Three members of the MCB department are co-authors on an article recently published in the journal Nature. Senior author Assistant Professor Lin He, together with Assistant Professor Polina Lishko and Professor Richard Harland, describe a new role for non-coding RNAs in formation of cilia.

Cilia are motile, whip-like structures that protrude from cells and move fluid across the surface of a tissue, for example sweeping mucus and dirt out of the lungs, and driving movement of an egg from the ovary to the uterus. Many cilia growing from a single cell move in a coordinated fashion, but the regulation of their assembly is poorly understood.

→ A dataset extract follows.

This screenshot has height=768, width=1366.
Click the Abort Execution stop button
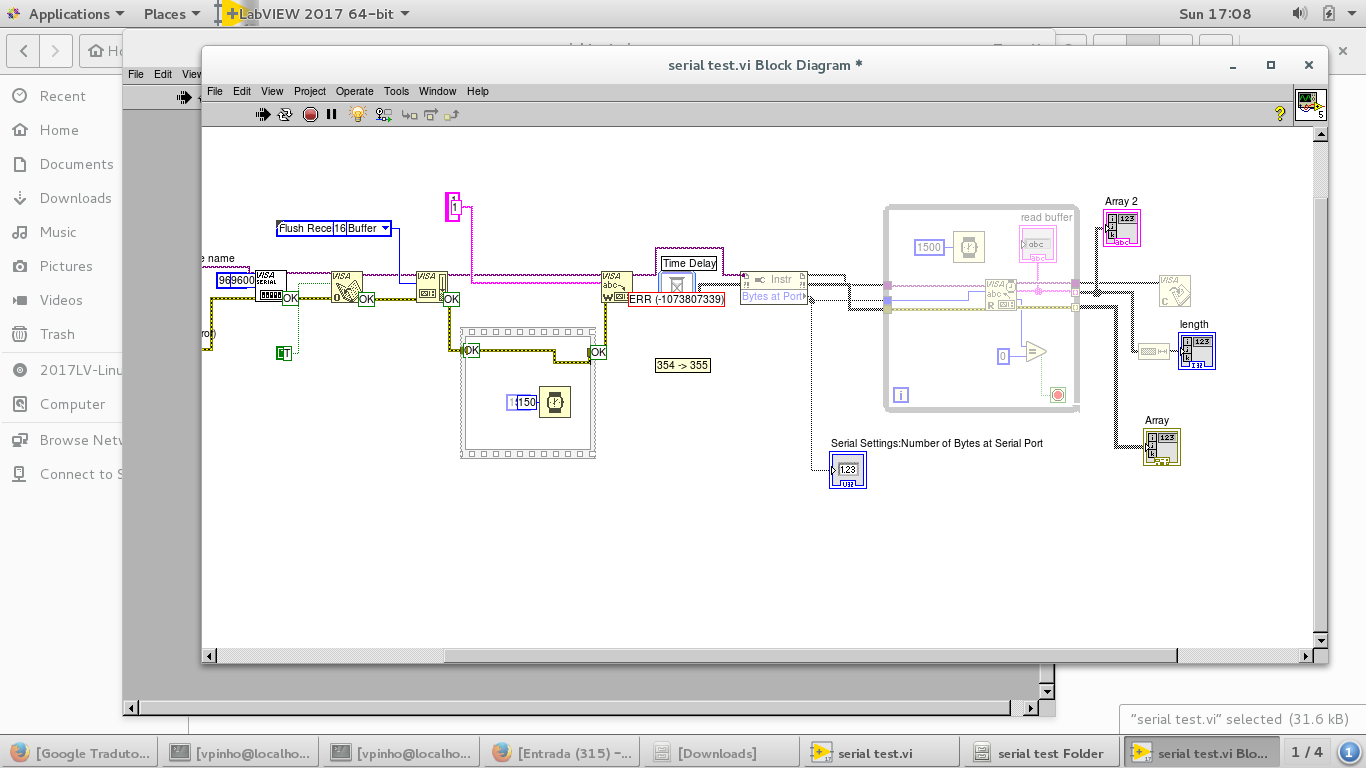(310, 115)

Not surprisingly, defects in cilia structure and function are associated with human diseases including primary cilia dyskinesia (PCD), a disorder with a variety of symptoms including recurrent airway infections, chronic sinusitis, infertility, hydrocephaly, and defects in left-right asymmetry of organs. He, Lishko, Harland and colleagues demonstrate that a highly conserved family of micro-RNAs that regulate gene expression are crucial for cilia formation in mice and frogs. Mice deficient inthese micro-RNAs exhibit pathologies similar to a subset of PCD patients. This work by a team of MCB colleagues reveals a new regulatory pathway for cilia formation that has important implications for human disease.